Adaptive patient benchmarking
Most blood tests are benchmarked against ‘reference intervals’ derived from healthy populations. These
population-level
definitions of normality ignore genetic heritability and clinical context. We develop computational
approaches to
create adaptive benchmarks which are both patient- and context-specific, helping to realize a
longstanding goal of personalized medicine.
AI for clinical and anatomic pathology
Pathologists spend so much time on work that isn’t patient-facing. We build tools that can help reduce
clinical workload,
and lead to more efficient and reproducible workflows. This includes developing computer vision tools
for cell analyses,
predicting demand for blood product usage, and using large-language models to augment sign-outs.
Modelling pulmonary and hematologic biophysics
Blood is a living fluid, whose dynamic properties depend on properties of the cells within it. We use
mathematical modelling
to simulate the behavior of blood both as a fluid, and as a series of interacting cell populations.
Models are used to improve
mechanistic understanding of oxygenation, to capture and predict recovery responses to acute bleeding
events, and to ultimately
inform treatment decisions in acute care.

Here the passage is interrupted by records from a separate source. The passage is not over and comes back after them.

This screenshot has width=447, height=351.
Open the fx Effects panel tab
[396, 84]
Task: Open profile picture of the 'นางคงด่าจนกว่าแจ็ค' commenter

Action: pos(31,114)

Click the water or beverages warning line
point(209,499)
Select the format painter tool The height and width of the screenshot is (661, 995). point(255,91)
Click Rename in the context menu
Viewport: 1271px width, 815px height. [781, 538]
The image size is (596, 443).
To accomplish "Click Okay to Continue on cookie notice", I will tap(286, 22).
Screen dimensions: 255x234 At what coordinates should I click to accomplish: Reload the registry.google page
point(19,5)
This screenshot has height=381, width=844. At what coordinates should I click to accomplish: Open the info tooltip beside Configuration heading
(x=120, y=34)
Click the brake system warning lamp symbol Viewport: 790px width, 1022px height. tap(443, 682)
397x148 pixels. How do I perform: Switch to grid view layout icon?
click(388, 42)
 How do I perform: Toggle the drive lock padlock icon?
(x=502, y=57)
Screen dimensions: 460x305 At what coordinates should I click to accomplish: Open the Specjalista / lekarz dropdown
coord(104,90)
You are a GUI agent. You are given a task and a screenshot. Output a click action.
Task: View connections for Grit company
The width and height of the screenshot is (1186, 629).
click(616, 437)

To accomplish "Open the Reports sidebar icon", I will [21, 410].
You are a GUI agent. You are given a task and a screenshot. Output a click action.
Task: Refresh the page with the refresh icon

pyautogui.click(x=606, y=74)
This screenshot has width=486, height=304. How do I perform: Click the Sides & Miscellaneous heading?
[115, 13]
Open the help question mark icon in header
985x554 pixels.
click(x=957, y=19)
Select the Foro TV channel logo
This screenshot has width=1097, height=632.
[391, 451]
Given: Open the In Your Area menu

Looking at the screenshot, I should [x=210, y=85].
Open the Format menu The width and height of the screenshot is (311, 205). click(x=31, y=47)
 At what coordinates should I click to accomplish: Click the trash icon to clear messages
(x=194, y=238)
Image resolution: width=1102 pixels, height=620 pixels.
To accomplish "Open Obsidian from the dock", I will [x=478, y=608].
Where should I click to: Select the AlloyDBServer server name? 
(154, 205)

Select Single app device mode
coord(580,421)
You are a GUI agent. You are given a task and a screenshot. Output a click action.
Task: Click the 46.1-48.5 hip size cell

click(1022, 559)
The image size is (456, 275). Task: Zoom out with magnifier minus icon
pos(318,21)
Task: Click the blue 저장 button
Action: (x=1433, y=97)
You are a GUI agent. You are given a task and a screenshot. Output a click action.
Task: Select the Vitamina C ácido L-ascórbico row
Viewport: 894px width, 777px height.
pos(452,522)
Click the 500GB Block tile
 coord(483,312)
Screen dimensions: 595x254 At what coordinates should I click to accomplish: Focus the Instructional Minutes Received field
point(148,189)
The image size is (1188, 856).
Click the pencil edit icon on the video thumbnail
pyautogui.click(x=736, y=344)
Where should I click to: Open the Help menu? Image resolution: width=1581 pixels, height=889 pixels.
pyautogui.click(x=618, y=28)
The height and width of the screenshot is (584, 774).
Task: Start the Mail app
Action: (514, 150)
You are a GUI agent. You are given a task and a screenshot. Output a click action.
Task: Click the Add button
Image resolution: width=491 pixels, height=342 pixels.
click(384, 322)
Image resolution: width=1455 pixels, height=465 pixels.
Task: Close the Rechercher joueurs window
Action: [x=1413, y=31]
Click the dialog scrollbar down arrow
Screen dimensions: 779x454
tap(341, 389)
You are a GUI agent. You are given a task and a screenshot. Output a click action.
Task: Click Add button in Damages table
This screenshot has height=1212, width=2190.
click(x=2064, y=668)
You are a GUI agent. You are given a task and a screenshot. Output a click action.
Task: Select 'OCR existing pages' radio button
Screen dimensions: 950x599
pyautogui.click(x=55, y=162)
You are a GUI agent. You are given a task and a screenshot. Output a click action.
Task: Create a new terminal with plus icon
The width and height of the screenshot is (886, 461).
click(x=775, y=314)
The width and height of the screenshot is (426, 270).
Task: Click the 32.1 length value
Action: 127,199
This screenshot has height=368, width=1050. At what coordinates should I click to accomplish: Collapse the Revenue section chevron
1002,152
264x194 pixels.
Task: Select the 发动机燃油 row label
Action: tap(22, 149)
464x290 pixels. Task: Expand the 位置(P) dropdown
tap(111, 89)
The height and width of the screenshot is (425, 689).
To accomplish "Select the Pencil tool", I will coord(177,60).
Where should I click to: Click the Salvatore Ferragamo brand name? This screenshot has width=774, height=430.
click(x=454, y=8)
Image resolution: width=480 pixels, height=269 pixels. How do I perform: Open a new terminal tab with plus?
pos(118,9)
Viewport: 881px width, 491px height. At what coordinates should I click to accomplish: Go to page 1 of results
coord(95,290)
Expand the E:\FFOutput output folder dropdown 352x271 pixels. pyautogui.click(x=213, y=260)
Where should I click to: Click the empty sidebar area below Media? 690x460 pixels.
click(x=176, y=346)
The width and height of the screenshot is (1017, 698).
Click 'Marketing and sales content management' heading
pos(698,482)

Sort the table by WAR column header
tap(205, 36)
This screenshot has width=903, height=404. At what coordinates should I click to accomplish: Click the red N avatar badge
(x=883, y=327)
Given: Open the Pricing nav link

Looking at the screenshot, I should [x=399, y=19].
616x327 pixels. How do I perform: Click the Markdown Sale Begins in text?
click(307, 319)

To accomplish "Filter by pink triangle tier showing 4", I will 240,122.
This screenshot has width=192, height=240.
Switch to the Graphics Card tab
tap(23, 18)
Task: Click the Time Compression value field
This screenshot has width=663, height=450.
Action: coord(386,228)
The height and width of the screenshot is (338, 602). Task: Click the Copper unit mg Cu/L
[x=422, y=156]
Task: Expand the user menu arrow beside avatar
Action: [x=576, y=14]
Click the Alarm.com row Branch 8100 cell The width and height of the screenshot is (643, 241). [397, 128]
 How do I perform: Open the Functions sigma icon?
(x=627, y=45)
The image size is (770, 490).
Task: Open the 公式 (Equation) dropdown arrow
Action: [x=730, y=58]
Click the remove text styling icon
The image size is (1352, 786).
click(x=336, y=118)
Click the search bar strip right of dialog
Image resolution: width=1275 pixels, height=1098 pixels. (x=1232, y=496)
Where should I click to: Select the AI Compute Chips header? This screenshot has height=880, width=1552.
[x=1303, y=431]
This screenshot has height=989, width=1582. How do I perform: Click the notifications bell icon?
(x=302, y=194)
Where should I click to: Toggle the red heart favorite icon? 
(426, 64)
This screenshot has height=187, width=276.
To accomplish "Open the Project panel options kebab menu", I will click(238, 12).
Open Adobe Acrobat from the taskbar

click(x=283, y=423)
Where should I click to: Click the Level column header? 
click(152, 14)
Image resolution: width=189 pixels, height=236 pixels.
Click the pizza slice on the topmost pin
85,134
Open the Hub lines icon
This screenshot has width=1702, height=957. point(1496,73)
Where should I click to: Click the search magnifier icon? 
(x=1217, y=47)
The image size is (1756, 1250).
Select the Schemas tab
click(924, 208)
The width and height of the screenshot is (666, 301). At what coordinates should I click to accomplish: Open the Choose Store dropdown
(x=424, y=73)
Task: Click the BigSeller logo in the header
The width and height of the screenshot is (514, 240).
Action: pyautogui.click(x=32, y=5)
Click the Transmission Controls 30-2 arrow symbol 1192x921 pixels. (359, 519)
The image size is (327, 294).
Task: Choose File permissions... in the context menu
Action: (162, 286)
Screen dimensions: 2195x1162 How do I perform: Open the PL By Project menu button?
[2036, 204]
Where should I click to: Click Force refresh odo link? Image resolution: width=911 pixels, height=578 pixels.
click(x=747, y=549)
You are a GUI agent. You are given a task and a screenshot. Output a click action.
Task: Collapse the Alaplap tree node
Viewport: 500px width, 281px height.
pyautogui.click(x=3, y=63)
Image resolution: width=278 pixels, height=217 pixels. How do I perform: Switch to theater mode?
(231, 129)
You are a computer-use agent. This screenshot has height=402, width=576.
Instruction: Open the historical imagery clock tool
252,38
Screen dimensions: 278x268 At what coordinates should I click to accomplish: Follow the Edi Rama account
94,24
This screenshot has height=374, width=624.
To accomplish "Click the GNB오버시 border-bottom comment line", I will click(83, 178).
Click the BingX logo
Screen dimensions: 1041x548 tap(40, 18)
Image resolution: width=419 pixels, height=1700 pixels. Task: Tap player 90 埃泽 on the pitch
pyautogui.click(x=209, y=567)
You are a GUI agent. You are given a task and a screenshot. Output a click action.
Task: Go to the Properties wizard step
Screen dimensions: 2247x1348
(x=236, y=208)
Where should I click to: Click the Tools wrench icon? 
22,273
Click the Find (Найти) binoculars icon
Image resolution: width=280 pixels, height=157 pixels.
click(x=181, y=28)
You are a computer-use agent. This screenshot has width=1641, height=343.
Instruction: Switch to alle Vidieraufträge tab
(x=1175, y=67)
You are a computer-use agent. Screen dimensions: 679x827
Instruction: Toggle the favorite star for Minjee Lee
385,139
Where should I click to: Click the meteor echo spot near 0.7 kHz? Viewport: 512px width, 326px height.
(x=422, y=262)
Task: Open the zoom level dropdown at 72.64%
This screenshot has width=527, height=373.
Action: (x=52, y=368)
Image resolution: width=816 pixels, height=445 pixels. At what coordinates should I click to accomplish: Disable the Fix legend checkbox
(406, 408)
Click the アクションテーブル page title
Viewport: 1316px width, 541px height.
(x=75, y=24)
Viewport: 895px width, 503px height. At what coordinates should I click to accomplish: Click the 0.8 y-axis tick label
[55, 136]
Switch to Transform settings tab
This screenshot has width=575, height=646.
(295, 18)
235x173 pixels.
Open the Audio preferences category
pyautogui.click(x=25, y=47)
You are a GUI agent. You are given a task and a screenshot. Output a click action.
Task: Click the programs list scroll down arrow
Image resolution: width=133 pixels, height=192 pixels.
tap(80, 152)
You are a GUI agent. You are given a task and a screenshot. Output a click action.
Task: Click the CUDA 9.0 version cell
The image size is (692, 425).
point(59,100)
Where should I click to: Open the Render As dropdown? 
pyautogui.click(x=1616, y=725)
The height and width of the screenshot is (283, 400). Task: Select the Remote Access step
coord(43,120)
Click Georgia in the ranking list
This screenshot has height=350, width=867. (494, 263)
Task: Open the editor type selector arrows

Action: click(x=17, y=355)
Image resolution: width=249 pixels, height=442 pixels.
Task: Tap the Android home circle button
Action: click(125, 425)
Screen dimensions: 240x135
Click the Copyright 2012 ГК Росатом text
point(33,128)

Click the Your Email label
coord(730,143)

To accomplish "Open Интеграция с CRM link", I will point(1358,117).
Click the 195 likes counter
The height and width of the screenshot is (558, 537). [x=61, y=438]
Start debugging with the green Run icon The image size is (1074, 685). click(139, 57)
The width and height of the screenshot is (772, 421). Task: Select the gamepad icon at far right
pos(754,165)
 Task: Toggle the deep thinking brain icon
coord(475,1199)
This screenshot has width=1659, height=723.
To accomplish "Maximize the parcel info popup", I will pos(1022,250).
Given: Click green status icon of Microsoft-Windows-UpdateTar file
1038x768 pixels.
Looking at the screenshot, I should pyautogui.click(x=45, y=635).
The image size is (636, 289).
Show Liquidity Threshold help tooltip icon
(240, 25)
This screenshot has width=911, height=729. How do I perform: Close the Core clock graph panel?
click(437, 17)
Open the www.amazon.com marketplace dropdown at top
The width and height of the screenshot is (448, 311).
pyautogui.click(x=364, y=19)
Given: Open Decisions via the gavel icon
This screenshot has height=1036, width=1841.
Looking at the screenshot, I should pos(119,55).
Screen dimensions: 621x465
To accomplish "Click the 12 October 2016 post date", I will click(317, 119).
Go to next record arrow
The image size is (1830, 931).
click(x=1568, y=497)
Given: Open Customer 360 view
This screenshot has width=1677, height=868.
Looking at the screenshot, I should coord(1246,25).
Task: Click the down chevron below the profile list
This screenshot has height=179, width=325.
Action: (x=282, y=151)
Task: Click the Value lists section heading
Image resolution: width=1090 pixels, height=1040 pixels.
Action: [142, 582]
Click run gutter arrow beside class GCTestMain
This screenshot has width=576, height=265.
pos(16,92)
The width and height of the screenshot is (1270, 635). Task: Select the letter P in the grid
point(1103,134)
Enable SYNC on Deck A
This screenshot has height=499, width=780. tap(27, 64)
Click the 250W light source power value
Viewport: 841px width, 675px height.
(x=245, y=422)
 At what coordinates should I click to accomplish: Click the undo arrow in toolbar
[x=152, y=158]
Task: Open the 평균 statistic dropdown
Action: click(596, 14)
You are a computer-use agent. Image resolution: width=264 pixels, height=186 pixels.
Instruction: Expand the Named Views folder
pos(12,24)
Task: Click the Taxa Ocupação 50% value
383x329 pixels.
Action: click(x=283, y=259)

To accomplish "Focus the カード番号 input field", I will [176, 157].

Understanding immune dynamics following acute events
Trauma, ischemia, and infection all set off a cascade of inflammatory signaling processes as the body
recovers. We use computational
tools to better understand how blood cells respond to and influence the inflammatory environment, and
how this defines recovery.
We collaborative extensively with clinicians and experimentalists to probe the immune system using
mathematical models,
machine learning, clinical specimen analysis, and mouse models.